Top of RECORDED DATA

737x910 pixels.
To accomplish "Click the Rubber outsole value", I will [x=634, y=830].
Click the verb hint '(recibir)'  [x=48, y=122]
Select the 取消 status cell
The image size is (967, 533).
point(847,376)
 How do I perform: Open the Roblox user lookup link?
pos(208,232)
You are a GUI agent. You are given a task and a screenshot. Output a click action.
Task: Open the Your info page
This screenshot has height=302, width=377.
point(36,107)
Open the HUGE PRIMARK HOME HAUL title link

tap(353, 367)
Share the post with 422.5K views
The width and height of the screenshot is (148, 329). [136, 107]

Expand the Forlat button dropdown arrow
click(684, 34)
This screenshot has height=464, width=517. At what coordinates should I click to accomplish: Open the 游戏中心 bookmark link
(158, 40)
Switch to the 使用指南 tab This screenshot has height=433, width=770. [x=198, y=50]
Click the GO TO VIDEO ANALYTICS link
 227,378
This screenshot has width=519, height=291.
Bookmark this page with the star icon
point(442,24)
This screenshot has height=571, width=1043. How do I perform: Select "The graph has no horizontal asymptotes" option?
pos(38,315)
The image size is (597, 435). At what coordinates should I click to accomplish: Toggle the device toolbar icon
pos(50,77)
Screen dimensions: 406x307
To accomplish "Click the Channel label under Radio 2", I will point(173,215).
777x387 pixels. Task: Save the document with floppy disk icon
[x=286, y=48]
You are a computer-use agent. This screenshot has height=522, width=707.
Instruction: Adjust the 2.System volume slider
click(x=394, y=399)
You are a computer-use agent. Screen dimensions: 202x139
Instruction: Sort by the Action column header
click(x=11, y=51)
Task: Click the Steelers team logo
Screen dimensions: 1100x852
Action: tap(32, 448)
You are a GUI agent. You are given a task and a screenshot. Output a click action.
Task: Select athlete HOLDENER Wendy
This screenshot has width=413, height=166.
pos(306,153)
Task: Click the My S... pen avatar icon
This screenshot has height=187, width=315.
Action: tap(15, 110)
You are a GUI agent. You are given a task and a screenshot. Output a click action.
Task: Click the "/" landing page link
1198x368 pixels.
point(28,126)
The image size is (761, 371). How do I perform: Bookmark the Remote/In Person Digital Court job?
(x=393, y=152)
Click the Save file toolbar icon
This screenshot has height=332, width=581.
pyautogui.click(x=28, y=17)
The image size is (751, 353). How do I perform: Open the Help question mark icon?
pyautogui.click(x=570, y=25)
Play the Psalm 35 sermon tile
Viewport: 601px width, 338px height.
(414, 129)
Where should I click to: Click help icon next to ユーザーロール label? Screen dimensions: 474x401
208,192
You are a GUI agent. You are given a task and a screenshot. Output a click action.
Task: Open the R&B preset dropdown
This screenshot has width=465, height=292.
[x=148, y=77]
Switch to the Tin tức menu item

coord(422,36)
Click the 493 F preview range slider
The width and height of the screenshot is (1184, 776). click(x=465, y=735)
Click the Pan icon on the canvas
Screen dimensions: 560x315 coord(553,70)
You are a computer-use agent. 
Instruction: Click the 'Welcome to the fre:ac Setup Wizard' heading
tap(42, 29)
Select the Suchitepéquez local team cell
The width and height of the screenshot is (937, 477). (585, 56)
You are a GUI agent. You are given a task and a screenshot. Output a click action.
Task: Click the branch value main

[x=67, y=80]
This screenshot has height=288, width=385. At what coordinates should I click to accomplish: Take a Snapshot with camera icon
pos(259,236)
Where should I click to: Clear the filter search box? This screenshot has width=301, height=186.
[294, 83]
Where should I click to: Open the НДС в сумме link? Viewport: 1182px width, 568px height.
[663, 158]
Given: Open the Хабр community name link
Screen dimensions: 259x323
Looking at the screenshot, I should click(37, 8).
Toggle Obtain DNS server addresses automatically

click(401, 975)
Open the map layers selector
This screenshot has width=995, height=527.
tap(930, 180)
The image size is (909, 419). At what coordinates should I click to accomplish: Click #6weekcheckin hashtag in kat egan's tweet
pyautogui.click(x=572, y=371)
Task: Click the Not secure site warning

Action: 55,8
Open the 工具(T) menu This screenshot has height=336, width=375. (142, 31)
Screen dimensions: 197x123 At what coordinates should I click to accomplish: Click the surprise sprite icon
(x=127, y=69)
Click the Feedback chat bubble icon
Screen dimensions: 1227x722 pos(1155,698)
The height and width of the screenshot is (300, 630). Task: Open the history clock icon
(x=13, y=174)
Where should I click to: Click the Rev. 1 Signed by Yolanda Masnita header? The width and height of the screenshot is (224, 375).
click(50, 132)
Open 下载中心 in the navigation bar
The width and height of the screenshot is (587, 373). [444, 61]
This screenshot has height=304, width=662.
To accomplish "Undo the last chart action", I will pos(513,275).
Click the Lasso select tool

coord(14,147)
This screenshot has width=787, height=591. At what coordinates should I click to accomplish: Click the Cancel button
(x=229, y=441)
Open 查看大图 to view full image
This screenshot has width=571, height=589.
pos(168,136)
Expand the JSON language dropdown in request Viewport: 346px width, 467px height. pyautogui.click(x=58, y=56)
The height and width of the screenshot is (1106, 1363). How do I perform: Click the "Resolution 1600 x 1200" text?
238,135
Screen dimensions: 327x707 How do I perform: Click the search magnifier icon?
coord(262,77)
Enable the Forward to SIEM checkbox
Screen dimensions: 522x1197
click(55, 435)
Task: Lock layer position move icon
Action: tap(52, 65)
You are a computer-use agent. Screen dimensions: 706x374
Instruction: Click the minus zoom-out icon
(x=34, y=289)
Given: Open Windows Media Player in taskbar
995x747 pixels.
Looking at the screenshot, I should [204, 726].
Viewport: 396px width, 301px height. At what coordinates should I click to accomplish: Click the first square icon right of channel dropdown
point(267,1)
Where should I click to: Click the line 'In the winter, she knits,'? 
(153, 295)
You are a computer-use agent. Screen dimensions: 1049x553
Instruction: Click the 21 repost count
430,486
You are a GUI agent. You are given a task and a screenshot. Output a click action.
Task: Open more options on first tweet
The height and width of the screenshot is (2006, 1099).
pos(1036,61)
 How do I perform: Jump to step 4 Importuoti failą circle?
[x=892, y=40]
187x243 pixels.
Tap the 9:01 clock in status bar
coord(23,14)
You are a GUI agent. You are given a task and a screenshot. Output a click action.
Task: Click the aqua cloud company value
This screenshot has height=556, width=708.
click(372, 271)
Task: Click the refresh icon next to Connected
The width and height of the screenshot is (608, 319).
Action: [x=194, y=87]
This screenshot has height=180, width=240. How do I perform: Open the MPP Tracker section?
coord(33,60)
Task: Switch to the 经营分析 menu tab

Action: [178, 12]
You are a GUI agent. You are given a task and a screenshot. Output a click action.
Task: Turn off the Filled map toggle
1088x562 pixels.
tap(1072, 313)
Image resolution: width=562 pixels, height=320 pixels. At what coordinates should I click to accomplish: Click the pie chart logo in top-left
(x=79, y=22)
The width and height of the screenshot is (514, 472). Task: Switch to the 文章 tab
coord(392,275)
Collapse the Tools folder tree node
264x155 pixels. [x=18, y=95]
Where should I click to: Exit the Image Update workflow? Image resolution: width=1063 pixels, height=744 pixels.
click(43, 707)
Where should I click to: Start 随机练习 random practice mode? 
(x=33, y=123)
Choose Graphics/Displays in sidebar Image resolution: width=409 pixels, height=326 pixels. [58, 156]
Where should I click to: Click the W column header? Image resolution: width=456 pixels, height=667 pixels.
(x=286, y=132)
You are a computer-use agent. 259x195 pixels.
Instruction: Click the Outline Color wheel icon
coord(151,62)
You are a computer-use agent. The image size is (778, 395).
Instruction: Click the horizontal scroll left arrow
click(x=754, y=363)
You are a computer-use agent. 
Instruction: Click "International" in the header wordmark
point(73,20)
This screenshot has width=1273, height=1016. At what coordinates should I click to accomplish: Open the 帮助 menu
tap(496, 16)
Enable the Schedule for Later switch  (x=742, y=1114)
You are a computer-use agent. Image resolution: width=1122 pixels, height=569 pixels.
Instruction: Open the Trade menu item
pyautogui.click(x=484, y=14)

Bottom of RECORDED DATA

• [ABOUT THIS TASK] Above are the records; copy each line from them that includes the string "computer".

• [RESPONSE AREA]
You are a computer-use agent. This screenshot has height=522, width=707.
You are a computer-use agent. Screen dimensions: 202x139
You are a computer-use agent. 
You are a computer-use agent. Screen dimensions: 706x374
You are a computer-use agent. Screen dimensions: 1049x553
You are a computer-use agent. 259x195 pixels.
You are a computer-use agent. The image size is (778, 395).
You are a computer-use agent. 
You are a computer-use agent. Image resolution: width=1122 pixels, height=569 pixels.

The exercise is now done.